Es fácil entender que esa explosión primaria en mi historia personal logró conectar puntos del espacio tiempo y crear una medina de pasadizos, repletas de significados , de técnicas y personajes, cut-ups y samplings de sentidos incongruentes, calles interdimensionales por donde transitar. Un laberinto de puertas y pasajes infinitos, un juego para perderse continuamente, caminar en círculos y cada tanto encontrar, mareado, el escape del collage, pero, una vez afuera del laberinto, solo quiero regresar.

Infectado por el mismo virus que ellos, me volví adicto al espejismo y al desierto, la idea que es hacia allá a donde ir, para allá, no para acá, para allá, un tipo de música, una forma de pensar, una silueta de la belleza, seguir un ruta que no tiene como meta conducir hacia un destino, solo viajar, intensidad sin necesitar de un objetivo. Perdido girando en la maraña aprendi que desear y necesitar se confunde, que las llaves viejas no abren puertas nuevas y que cada discapacidad trae aparejado un super poder, el único truco posible para pasar de presa a cazador.

Ahora, recostado en el piso, solo en la habitación, pedazos de pintura desligados del techo flotan como pétalos a mi pecho, esquivando las aletas del ventilador. Ya no hacía falta perseguir nada, pues todo estaba aquí, el punto de unión de las dos serpientes, la cola de una y la cabeza de la otra, la causa y el efecto, el deseo reemplazado por un propósito glorioso, primero ganar y recién luego ir a la guerra, este lugar es el final de algo y por ende, el comienzo de todo lo demás. Ese momento en mi pasado estaba sucediendo ahora en este presente y en el de Paul y en el de William, a la vez, lo que sucede en el ahora reescribe ese pasado y el futuro.

En medio del rumiar, un cienpies apareció de la nada, paseando en zig zag desde mi pierna al ombligo, dando giros alrededor, revolviendo o escuchando, no lo estaba soñando, era una clara señal de algo, un mensaje místico o divino, una alerta de peligro o una pausa del tiempo, pero, como un perro tratando de descifrar una computadora con el olfato.. no logré captar el significado.

En las paredes del Hotel en la rue Magellan me acompañan colgados en los pasillos y en el hall de entrada las almas que tantas veces había visto y leído, Jack Kerouac con anteojos negros y el cigarrillo colgando de su boca, Allen Ginsberg y su mirada picarona, Brion Gysin, William Burroughs y su sombrero, Paul Bowles con su típica corbata a rayas y el traje beige, en algunas con Jane Bowles, detras, oculta, la favorita de Pablo.

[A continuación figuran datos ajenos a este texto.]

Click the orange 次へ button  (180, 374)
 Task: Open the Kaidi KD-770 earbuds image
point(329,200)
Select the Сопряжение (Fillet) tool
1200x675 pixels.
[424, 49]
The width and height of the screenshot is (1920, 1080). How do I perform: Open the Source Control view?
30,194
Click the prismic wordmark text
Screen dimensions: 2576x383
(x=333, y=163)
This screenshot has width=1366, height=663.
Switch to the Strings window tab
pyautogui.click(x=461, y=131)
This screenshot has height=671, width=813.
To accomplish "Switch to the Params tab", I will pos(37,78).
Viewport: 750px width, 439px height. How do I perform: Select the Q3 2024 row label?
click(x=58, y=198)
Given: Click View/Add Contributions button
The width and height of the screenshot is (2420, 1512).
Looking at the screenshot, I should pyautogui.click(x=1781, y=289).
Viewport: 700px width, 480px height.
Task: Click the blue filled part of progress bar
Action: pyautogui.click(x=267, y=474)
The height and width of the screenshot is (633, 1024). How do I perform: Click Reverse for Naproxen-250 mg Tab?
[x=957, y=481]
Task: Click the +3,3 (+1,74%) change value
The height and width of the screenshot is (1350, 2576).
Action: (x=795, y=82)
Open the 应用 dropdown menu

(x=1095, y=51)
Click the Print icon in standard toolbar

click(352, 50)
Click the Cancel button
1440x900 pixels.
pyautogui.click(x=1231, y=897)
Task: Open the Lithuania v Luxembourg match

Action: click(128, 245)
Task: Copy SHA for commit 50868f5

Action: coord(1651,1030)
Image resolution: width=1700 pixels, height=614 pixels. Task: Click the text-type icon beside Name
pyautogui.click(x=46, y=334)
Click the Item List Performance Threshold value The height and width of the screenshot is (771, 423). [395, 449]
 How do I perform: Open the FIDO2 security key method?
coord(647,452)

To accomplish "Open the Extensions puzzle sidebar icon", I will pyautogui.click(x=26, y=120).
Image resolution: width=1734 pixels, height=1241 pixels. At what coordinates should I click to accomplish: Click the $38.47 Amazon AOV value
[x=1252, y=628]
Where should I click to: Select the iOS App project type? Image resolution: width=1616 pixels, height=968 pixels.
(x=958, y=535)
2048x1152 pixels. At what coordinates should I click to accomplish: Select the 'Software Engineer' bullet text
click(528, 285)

Como siempre, acertar en algo implica errar en todo lo demás, sé que mañana me tocará mudarme a mí también, tal vez por eso ríe el conserje, por mi absurda necesidad de encontrar respuestas y lugares que ya no están, siendo que mañana no estaré ni aquí ni allá, y esta canción que estoy silvando también se irá, pero hoy estoy y estoy acá y me quedo, me quedo un rato más, entrando y saliendo de la habitación 8, otro agente olvidado que ya no duerme más.